The Danish Supreme Court upheld convictions against six members of the group on Wednesday, but handed down suspended sentences.
At the center of the case was the sale of T-shirts with PFLP and FARC logos. About €5 ($6.75) from each sale -- or around 20 percent of the total price -- were donated to the two movements.
The group's Web site admitted the problem up front: "Both FARC and PFLP are on the EU terror list." But it claimed the group was mounting a protest. "The EU terror list is a political document that has no judicial validity in Denmark," the satement said. "Through its products and communication projects, (Fighters+Lovers) challenges the Danish terror legislation that threatens our democratic liberties."

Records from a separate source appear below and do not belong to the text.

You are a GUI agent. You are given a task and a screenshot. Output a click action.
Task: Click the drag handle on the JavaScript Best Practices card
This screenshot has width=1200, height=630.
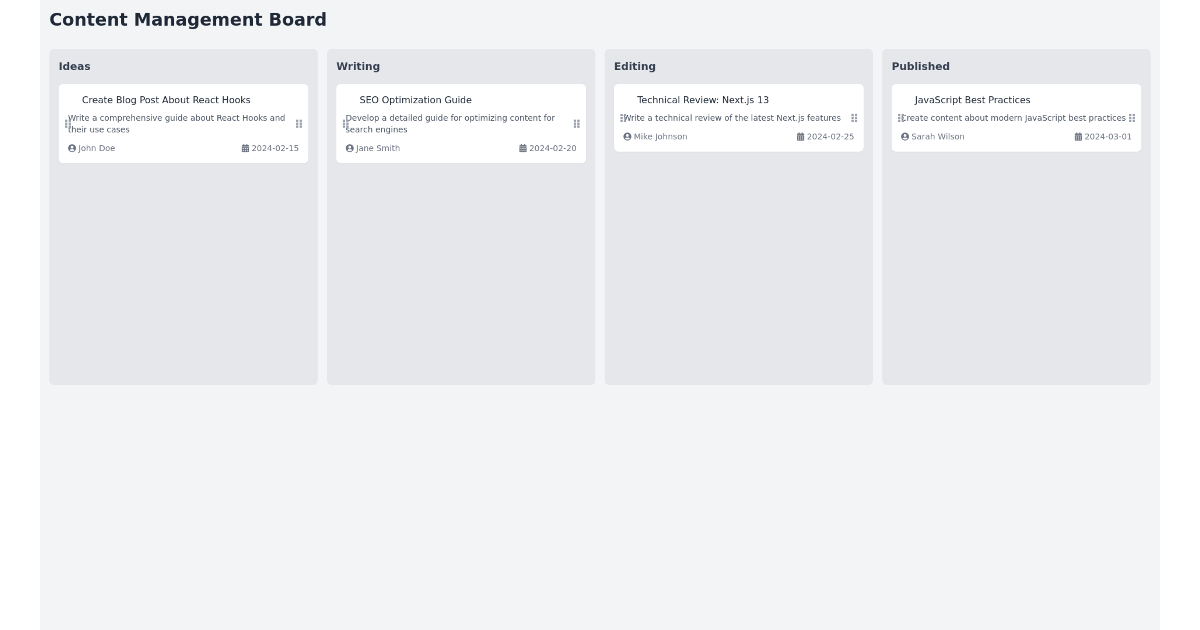click(x=1131, y=118)
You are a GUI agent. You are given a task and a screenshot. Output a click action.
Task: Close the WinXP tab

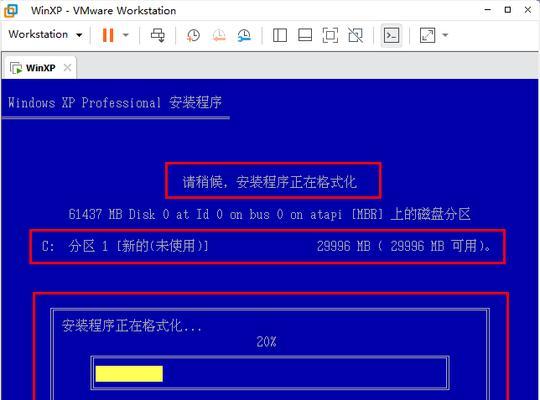click(x=68, y=68)
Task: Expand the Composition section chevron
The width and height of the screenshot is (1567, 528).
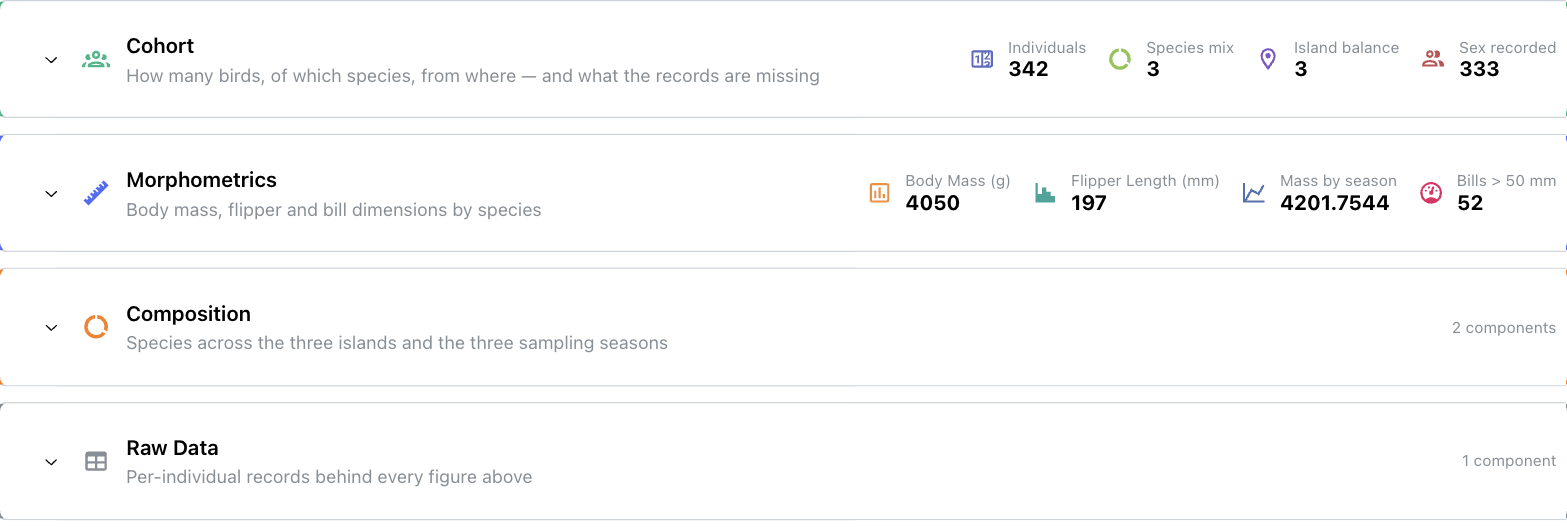Action: click(x=52, y=328)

In 2007 a lower court found that the PFLP and FARC did carry out actions that could come under terrorism legislation, but didn't see evidence that they were attempting to overthrow a government. On this basis the court acquitted seven members of Fighters+Lovers.
After an appeal to the High Court, however, two members of the group were sentenced to six months in prison. The rest of the group was either found not guilty or given suspended sentences of 2 to 4 months.
The group appealed, and the High Court ruled against its members on Wednesday -- without, however, throwing any of them in jail. It upheld all convictions but changed two six-month prison sentences to conditional sentences, and lowered a third defendant's four-month suspended sentence to 60 days.
Both the PFLP and FARC are listed as terrorist organizations by the EU, Canada and the United States.
Defining Terrorism
As the group awaited its final verdict, debate flared in Denmark over the meaning of "terrorism." Was there, for example, a difference between a terrorist organization and a group trying to fight an undemocratic regime, or a power of occupation?
Denmark's justice minister, Brian Mikkelsen, said: "Terrorism is defined in relation to a legitimate state which builds on the principles of democracy and the rule of law. Part of the evaluation is also whether an act is targeted at, among others, an occupation power."
The prosecution in the case has argued that the defining factor is whether civilians are killed, regardless of whether a national government is democratic.